Range Sum Queries on Sparse Coordinates using Compression
Consider an infinite linear axis where every integer coordinate holds an initial value of zero. The task involves processing $n$ point increment operations followed by anwsering $m$ range sum queries.
Given that coordinates may span $[-10^9, 10^9]$ while $n, m \leq 10^5$, direct array allocation is infeasible. However, only coordinates appearing in operations or query boundaries influence results. This motivates coordinate compression to map the sparse coordinate set to a dense contiguous range $[1, k]$ where $k \leq n + 2m$.
Algorithm Overview
- Collection: Gather all positions from updates and all interval endpoints from queries into a single list.
- Discretization: Sort the list and remove duplicates, establishing a mapping from original coordinates to ranks $1$ through $k$.
- Accumulation: Apply all point increments using the compressed indices.
- Prefix Summation: Compute cumulative sums over the compressed domain to answer range queries in constant time.

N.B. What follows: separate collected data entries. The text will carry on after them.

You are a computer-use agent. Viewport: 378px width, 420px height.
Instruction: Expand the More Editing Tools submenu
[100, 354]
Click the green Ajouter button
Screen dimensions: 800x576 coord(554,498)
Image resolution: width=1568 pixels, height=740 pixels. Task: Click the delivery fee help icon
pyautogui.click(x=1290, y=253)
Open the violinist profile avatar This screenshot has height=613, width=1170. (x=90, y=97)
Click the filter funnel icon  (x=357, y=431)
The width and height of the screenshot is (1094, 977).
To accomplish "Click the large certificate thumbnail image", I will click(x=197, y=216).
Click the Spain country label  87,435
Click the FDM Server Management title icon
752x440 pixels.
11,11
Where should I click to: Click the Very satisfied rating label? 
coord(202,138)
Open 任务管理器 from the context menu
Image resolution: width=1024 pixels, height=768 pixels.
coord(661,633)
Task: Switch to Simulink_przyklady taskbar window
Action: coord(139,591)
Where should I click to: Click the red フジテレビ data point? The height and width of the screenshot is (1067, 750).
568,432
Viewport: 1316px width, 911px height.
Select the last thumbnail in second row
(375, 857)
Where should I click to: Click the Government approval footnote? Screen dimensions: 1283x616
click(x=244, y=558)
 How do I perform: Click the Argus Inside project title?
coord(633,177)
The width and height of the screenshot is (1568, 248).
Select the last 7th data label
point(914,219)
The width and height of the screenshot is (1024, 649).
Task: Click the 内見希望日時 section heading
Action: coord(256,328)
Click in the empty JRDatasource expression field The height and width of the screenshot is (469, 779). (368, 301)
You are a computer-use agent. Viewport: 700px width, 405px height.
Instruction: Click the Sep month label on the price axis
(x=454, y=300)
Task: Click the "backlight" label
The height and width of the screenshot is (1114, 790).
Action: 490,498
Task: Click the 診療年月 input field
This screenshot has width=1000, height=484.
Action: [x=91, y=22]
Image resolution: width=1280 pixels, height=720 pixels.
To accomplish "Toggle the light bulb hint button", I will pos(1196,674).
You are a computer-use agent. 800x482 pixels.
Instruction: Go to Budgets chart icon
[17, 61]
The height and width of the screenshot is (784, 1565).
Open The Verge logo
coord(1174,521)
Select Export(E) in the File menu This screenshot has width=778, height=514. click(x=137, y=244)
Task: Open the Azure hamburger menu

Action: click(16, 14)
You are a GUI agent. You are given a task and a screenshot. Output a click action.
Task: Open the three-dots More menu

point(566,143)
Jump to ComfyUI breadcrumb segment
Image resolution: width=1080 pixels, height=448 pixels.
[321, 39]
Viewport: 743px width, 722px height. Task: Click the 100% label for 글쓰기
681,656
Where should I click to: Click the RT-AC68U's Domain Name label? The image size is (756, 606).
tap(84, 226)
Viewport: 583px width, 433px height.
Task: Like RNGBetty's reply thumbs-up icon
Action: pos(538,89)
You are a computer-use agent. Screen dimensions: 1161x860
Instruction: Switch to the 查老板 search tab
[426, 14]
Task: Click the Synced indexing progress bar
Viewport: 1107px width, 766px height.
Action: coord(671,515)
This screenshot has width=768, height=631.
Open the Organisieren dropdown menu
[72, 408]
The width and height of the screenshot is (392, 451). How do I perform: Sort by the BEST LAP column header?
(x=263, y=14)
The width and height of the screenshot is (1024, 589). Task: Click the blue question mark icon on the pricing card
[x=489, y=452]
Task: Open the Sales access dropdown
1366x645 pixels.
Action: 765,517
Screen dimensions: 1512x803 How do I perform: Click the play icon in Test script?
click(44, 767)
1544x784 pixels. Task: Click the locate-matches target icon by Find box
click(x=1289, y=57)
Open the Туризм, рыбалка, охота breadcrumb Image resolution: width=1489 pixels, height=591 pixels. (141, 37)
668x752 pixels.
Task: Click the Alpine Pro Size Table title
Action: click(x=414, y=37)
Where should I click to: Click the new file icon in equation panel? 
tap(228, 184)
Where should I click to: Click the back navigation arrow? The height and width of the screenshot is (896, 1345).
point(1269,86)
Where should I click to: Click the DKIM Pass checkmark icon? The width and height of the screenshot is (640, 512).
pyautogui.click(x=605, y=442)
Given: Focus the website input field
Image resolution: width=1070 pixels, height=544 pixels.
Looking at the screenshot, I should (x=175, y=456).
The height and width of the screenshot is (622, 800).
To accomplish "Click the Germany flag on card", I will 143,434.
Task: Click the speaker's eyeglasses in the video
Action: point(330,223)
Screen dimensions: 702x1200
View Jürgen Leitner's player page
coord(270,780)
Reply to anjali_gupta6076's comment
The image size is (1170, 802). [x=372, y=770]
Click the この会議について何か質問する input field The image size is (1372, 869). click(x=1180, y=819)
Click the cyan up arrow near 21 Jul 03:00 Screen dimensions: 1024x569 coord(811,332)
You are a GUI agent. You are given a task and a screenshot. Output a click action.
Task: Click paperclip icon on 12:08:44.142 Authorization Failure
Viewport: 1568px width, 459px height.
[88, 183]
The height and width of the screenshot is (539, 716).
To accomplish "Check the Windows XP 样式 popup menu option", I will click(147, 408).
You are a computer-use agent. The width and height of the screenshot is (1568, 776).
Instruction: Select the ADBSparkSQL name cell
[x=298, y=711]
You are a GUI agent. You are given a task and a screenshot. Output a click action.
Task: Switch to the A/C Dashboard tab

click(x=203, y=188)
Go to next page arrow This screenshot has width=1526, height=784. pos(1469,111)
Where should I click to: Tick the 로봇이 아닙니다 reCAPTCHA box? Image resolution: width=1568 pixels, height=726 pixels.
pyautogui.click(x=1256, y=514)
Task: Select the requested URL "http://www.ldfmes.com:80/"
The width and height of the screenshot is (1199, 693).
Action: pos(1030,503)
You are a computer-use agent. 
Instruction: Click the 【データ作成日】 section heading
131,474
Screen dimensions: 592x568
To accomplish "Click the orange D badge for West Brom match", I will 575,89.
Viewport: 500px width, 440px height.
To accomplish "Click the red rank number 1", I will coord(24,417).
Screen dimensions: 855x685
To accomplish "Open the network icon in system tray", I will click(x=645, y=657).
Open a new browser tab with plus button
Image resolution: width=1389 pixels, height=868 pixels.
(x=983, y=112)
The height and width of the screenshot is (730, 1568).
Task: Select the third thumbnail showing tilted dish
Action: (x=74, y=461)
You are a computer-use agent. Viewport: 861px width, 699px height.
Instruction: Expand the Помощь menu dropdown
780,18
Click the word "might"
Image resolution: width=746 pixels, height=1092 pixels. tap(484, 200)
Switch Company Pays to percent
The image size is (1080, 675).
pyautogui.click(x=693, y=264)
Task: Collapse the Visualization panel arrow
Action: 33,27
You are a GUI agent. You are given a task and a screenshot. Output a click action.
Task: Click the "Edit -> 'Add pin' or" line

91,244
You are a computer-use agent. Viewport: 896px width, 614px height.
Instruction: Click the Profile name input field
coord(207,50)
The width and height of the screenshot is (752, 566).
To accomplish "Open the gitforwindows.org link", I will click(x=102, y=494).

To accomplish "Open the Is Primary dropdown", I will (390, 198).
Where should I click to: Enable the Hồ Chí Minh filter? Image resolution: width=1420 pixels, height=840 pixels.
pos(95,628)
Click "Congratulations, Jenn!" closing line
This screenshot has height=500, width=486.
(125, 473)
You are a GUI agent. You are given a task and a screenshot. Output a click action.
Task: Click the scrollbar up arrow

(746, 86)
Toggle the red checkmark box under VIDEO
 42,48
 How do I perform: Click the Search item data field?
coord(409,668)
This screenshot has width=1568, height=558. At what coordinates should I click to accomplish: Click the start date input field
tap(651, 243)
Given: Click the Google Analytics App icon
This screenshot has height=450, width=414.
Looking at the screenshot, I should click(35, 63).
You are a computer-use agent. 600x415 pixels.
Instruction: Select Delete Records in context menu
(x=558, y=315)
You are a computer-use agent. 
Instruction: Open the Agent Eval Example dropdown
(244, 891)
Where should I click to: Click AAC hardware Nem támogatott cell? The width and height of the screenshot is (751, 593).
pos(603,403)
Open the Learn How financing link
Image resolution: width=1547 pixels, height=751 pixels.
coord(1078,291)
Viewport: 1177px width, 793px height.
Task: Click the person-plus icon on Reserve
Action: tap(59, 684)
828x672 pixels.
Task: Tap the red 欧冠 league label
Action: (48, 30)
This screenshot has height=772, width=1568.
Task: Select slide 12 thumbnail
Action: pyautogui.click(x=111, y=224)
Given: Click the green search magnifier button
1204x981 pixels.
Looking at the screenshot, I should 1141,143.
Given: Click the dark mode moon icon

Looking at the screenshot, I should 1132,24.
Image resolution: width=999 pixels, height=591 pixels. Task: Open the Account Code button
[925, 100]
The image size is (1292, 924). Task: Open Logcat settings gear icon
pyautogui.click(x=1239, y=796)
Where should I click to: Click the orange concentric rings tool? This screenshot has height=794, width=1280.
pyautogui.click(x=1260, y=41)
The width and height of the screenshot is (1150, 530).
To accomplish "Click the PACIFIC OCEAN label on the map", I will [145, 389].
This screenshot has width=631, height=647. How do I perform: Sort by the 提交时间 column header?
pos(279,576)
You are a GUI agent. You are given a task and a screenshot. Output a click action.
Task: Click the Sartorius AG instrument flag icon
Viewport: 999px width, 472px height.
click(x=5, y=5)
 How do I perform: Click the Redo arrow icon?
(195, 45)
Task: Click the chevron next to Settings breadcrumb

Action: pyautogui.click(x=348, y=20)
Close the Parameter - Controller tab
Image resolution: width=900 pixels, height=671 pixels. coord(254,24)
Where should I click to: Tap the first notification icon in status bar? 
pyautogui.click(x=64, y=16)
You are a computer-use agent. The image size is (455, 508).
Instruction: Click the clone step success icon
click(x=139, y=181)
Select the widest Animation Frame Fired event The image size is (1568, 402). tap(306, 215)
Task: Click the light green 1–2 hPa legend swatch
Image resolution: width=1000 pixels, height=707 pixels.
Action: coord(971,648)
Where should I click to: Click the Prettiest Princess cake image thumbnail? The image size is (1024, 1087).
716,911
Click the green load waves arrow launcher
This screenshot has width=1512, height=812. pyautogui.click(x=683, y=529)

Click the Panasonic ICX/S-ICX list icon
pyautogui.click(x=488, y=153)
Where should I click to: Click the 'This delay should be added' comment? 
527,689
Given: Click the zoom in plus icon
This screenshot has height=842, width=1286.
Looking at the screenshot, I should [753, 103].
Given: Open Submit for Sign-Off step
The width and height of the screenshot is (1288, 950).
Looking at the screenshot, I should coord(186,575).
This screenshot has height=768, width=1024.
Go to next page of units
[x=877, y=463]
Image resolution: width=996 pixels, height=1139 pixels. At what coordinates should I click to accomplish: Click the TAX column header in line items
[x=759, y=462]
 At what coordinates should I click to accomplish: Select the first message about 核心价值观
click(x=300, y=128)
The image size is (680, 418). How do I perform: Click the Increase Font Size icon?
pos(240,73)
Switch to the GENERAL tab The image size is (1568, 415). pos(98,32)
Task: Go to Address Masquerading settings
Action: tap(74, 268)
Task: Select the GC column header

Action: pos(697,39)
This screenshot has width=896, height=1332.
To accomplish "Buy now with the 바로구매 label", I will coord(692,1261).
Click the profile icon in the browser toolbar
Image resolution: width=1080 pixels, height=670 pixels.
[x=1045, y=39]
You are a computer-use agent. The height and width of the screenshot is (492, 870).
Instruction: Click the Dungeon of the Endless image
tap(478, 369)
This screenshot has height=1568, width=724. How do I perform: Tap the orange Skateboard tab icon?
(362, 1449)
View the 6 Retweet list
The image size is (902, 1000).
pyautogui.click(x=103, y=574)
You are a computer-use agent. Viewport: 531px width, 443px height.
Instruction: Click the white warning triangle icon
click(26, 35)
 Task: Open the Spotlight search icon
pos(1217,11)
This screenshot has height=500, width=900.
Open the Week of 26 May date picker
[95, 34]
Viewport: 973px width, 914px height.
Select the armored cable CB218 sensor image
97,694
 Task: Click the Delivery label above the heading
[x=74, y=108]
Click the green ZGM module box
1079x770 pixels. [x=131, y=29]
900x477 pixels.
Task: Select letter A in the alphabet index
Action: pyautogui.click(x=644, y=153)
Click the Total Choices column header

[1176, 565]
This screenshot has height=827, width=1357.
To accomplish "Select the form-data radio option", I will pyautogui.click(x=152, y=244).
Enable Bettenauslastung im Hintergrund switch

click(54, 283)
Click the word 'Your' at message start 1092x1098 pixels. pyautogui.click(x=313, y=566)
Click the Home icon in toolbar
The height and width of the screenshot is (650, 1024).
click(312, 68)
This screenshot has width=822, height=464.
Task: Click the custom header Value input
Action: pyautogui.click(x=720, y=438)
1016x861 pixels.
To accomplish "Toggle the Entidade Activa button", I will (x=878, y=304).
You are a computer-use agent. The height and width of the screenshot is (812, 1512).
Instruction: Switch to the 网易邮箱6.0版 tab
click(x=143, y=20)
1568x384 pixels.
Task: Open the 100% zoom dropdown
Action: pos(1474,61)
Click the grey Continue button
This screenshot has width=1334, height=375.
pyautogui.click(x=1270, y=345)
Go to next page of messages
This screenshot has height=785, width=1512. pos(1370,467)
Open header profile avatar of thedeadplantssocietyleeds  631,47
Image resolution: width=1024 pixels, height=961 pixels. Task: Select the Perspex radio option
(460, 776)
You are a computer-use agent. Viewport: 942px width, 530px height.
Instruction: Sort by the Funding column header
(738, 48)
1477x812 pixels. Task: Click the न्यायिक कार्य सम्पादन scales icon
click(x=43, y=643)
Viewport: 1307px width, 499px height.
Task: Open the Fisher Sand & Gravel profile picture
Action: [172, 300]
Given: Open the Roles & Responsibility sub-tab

- Query Processing: Map each query's endpoints to their compressed ranks and compute the difference of prefix sums.
Implementation
#include <bits/stdc++.h>
using namespace std;
const int MAX_COORDS = 300010;
struct PointUpdate {
int coord;
int delta;
};
struct RangeQuery {
int left;
int right;
};
vector<int> compressed;
vector<PointUpdate> updates;
vector<RangeQuery> queries;
int values[MAX_COORDS];
int prefix[MAX_COORDS];
int getIndex(int x) {
return lower_bound(compressed.begin(), compressed.end(), x) - compressed.begin() + 1;
}
int main() {
ios::sync_with_stdio(false);
cin.tie(nullptr);
int n, m;
cin >> n >> m;
for (int i = 0; i < n; ++i) {
int x, c;
cin >> x >> c;
updates.push_back({x, c});
compressed.push_back(x);
}
for (int i = 0; i < m; ++i) {
int l, r;
cin >> l >> r;
queries.push_back({l, r});
compressed.push_back(l);
compressed.push_back(r);
}
sort(compressed.begin(), compressed.end());
compressed.erase(unique(compressed.begin(), compressed.end()), compressed.end());
for (const auto &op : updates) {
int idx = getIndex(op.coord);
values[idx] += op.delta;
}
for (int i = 1; i <= (int)compressed.size(); ++i) {
prefix[i] = prefix[i - 1] + values[i];
}
for (const auto &q : queries) {
int l = getIndex(q.left);
int r = getIndex(q.right);
cout << prefix[r] - prefix[l - 1] << '\n';
}
return 0;
}
The algorithm operates in $O((n+m) \log (n+m))$ time complexity due to sorting, with $O(n+m)$ space complexity. Each query is resolved in $O(1)$ time after preprocessing.